Dragging my heels, I walked across the street to the party with my cheeks flaming red.  My sweet neighbor Keri opened the door and I was greeted with a warm hug and ensconced into a winter wonderland of painstakingly applied graciousness.  Her home was beautifully decorated, spotlessly clean, and every toy from her two small children put away.  There were glorious garlands, petit appetizers and warm cider brewing; clearly Keri had gone all out to make this an upscale event.

Trying to be as blasé as possible, I casually put down my ornament in the pile, but I saw Keri glance at the ugly wrapping paper out of the corner of my eye and winced as her eyebrows raised in surprise.

I mingled around with the guests, all lovely stay-at-home mothers who brought divine home-made appetizers, had carefully coiffed hair, and matching stain-free ensembles.  The secret arsenal that takes down all working mothers is the feeling of domestic inadequacy which mommy’s at home generally excel at.  Their subtle ploy worked.  As each moment went by, my crackers felt more inadequate, my hair greasier, and I just prayed no one got close enough to smell me.

Then it was time for the exchange.  All the ladies gathered around a large pile of ornaments and one by one, either picked a gift or stole an open ornament.  I watched in terror as extravagant ornaments were carefully unearthed from frothy designer tissue paper.  These were the Nordstrom’s of ornaments –glass and feather concoctions with jewels and sparkles.  I reached for my wine and took a big gulp as tremors reverberated from my toes to my teeth.
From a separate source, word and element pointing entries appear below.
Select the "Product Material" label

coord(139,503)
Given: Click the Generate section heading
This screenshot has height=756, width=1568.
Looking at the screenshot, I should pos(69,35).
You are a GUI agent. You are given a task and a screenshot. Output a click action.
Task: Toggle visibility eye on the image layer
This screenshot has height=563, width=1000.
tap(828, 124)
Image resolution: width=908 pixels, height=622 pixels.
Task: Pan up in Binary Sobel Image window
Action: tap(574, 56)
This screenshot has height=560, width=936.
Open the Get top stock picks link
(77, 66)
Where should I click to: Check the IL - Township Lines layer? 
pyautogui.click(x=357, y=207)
My number came up and I sheepishly grabbed a bag, opened an ornament worth ten times the value of the piece of Charlie Brown awfulness I had brought and slumped back into the sofa.  Around and around we went until all of the ornaments had been claimed but one.
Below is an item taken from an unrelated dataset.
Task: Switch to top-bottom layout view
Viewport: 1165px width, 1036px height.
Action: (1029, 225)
There sat my sad little burgundy bag.  It looked forlorn and trashy amidst all the glitz and glamour.  Finally the last lady, forced out of the prize offerings by an exchange thief gingerly picked it up and with her nose crinkled in disgust opened the gift.

A hush went around the room with a few titters and whispered cries of disbelief.  What kind of insincere, thoughtless woman would bring a white elephant gift to a serious exchange of this magnitude?  Clearly there was some prankster in the midst?
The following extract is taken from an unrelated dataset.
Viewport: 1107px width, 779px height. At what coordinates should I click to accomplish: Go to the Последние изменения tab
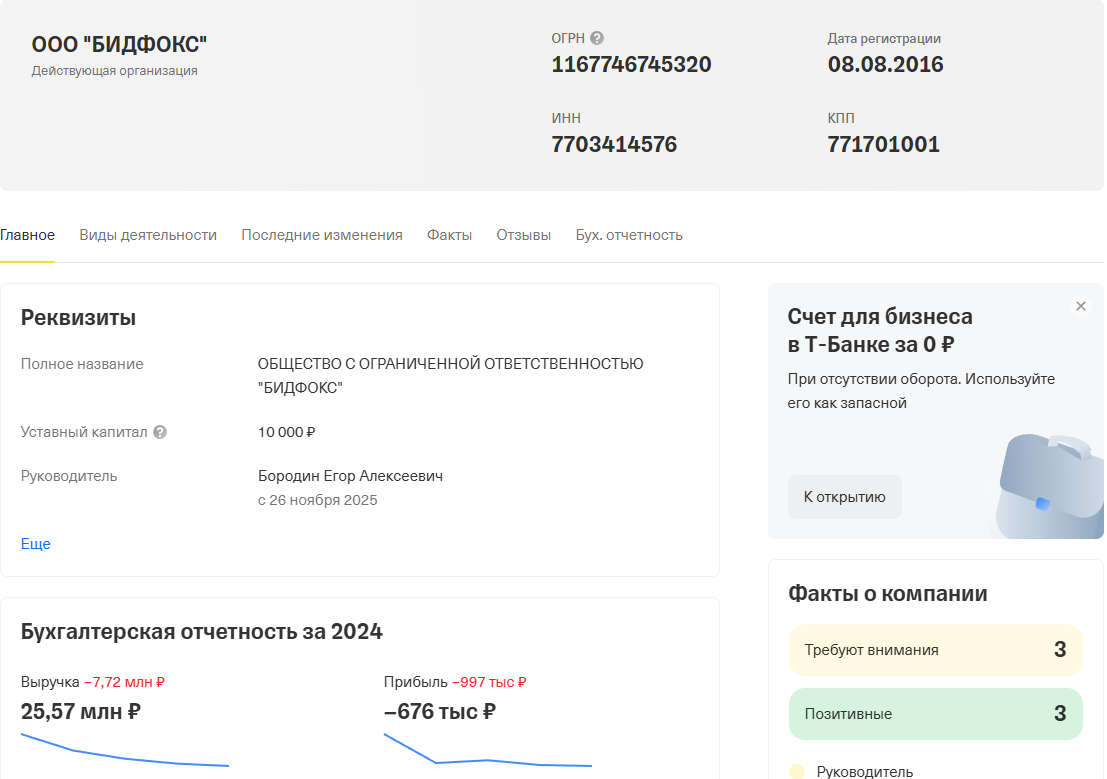pyautogui.click(x=322, y=235)
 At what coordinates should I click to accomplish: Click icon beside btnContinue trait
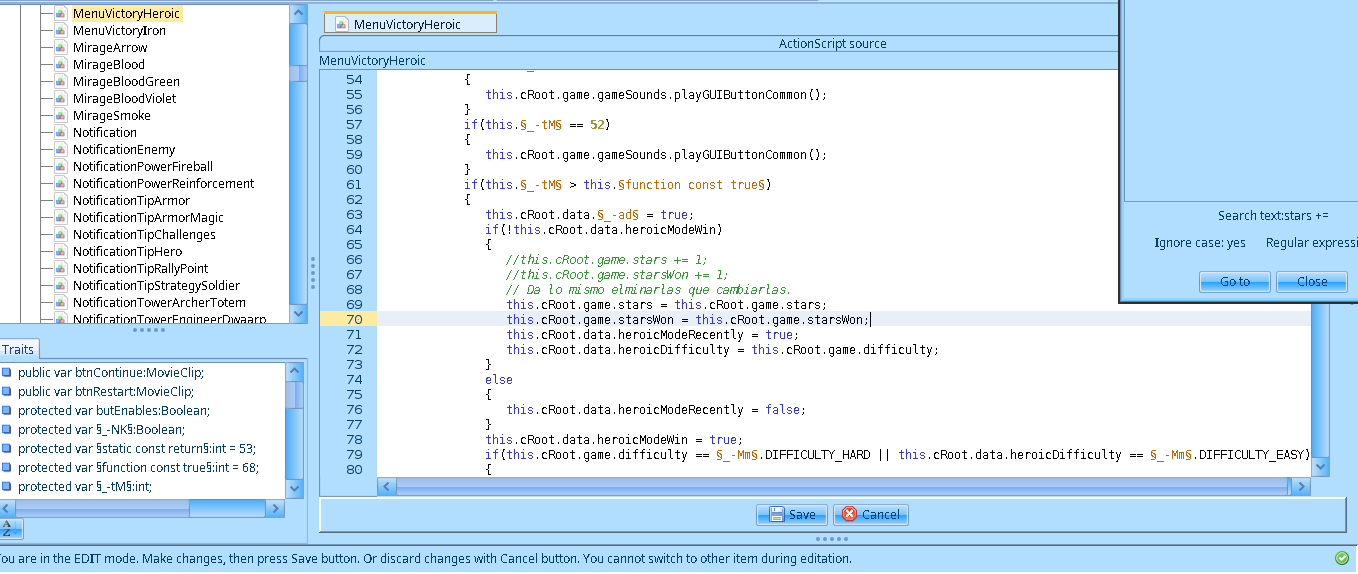click(x=7, y=373)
Keri quickly moved into caring hostess mode and claimed she just had to steal the baby’s first Christmas, even though her own baby was a girl child and we all knew the tacky ornament would never grace the branch of her lovely tree. 

I wanted to crawl in a hole and die.  I could hear the ladies whispering around me at the audaciousness of the horrible ornament.  I smiled and laughed and agreed that this brazen Charlie Brown hussy must be removed from the guest list.

About a week later I confessed to Keri that it me who was the perpetrator and the destroyer of the prestigious ornament exchange.  And we laughed and laughed and cried at the awfulness of it all.

Strangely enough, I haven’t gotten an invitation this year?  I can’t understand why?